Gladiators can cry too.

Steve, watched the players' tears when the Bill's Damar Hamlin collapsed on the grid.

Saw the tears in young men's eyes when their under-18 hockey teams lost their chance at the Gold in the recent World Junior Championships.

Of course, some non-egalitarian feminists would mock this example of toxic masculinity.

On the contrary, it showed that men are fully human: they embody both a dark and a light side.

The travesty in the gender wars is that men still account for 95% of all workplace fatalities.

Men still put themselves at great risk for death and injury and lower life expectancy, and not just for themselves but also for their families.

The problem of non-egalitarian feminism using men as catalytic lightning rods as the vilified others is that such machinations creep downward to infect children...you know, boys.

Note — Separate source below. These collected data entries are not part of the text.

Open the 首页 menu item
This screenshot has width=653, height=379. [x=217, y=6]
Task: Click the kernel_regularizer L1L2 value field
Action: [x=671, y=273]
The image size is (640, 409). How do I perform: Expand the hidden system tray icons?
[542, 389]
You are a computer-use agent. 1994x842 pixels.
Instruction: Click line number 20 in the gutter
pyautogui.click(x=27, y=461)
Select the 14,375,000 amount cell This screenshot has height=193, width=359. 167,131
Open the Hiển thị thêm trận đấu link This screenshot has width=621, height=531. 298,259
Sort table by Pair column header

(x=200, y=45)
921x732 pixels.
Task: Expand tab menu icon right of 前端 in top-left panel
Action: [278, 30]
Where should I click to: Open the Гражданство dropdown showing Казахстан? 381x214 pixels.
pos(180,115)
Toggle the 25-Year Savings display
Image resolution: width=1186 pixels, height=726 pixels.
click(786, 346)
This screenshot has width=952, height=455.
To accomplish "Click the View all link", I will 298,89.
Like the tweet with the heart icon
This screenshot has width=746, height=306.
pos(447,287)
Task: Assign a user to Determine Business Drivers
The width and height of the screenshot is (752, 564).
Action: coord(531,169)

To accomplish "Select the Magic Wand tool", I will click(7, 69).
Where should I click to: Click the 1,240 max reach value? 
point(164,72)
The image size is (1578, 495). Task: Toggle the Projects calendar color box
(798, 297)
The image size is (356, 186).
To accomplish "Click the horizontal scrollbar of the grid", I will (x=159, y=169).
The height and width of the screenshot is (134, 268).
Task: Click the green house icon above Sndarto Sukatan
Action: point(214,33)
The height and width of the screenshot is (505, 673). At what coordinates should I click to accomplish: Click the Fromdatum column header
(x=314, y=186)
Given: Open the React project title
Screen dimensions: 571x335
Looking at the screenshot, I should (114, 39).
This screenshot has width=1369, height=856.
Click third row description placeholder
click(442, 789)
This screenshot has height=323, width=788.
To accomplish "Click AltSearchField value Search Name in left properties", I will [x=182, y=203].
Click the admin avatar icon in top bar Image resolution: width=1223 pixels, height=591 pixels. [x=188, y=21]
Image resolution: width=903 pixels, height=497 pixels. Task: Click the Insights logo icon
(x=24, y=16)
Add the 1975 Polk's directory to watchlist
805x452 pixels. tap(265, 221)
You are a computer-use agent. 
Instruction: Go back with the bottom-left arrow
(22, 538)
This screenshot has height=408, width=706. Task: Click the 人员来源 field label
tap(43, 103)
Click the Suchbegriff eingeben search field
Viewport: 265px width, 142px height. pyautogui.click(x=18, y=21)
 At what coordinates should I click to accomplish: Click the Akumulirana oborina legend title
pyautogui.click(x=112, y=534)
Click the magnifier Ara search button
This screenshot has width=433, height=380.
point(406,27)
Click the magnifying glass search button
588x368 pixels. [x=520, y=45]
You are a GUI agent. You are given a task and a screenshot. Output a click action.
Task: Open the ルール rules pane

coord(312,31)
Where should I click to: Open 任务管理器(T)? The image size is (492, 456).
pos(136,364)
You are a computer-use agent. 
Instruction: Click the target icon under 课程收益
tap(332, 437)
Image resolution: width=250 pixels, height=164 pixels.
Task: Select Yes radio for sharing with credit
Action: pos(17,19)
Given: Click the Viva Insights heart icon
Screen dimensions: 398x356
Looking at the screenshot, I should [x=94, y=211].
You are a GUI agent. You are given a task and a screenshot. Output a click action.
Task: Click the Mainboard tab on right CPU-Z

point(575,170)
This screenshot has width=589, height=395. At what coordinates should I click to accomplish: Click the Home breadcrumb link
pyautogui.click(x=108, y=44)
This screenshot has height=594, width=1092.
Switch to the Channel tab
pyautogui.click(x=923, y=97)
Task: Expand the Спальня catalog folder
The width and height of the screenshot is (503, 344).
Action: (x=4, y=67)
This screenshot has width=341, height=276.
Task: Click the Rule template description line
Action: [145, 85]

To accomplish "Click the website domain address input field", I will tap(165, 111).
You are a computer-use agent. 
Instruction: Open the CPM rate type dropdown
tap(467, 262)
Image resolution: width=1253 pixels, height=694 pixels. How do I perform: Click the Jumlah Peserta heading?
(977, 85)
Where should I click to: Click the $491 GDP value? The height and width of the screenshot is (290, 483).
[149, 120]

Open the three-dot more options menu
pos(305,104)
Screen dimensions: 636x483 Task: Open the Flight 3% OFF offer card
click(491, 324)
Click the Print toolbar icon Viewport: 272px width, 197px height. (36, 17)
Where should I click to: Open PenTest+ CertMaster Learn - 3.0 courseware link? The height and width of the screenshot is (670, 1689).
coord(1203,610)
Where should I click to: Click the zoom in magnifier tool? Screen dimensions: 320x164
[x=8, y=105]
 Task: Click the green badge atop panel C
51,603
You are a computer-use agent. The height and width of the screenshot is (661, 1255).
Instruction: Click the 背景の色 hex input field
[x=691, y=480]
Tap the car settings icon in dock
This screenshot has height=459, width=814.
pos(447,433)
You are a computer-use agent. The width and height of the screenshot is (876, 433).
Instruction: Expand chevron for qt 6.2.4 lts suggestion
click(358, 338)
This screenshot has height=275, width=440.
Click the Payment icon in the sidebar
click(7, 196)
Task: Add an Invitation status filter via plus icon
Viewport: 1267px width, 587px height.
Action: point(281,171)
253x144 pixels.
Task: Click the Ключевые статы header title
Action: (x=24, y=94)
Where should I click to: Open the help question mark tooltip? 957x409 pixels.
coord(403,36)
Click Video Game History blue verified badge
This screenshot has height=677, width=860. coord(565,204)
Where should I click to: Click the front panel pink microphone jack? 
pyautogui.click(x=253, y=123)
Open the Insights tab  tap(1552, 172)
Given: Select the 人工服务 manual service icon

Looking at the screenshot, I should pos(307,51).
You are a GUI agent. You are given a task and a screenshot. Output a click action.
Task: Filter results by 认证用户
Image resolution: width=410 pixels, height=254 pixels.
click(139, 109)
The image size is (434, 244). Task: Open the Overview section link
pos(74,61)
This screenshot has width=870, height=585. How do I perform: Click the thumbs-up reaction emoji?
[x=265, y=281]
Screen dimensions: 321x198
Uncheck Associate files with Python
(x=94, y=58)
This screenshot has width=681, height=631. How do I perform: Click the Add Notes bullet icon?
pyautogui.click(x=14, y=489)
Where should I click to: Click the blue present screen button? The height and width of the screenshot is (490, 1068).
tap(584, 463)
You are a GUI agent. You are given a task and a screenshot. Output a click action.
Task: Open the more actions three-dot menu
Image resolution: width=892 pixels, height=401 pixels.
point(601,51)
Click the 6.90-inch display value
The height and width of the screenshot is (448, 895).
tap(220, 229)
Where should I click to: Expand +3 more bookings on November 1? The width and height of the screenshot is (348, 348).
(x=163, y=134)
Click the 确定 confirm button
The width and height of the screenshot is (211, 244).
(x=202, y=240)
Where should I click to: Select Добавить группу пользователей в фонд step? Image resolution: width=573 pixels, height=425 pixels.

And tell enough boys and young men that they don't matter, then they will most assuredly enact that inculcation and as you suggest, people like Andrew Tate will reel them in.

Perhaps the authors that said it best are two feminist writers, Katherine Young and Paul Nathanson, in their last of four academically sound books dealing with Misandry: 'Replacing Misandry'.

"This new approach sets the stage for understanding a profound and growing problem that our society must face: the increasing inability of boys and men to create or sustain a healthy collective identity. "

"The authors define this as an identity that is distinctive, necessary, and therefore publicly valued. "

"Without a healthy and positive identity, two current trends will continue: giving up (dropping out of school, society, or even life itself) and attacking a society that has no room for men specifically as men, believing that even a negative identity, acted out in antisocial ways, is better than none at all."

And I could shed tears over our failure to take heed of their words, words written in 2015 no less.

Thanks for writing another good one.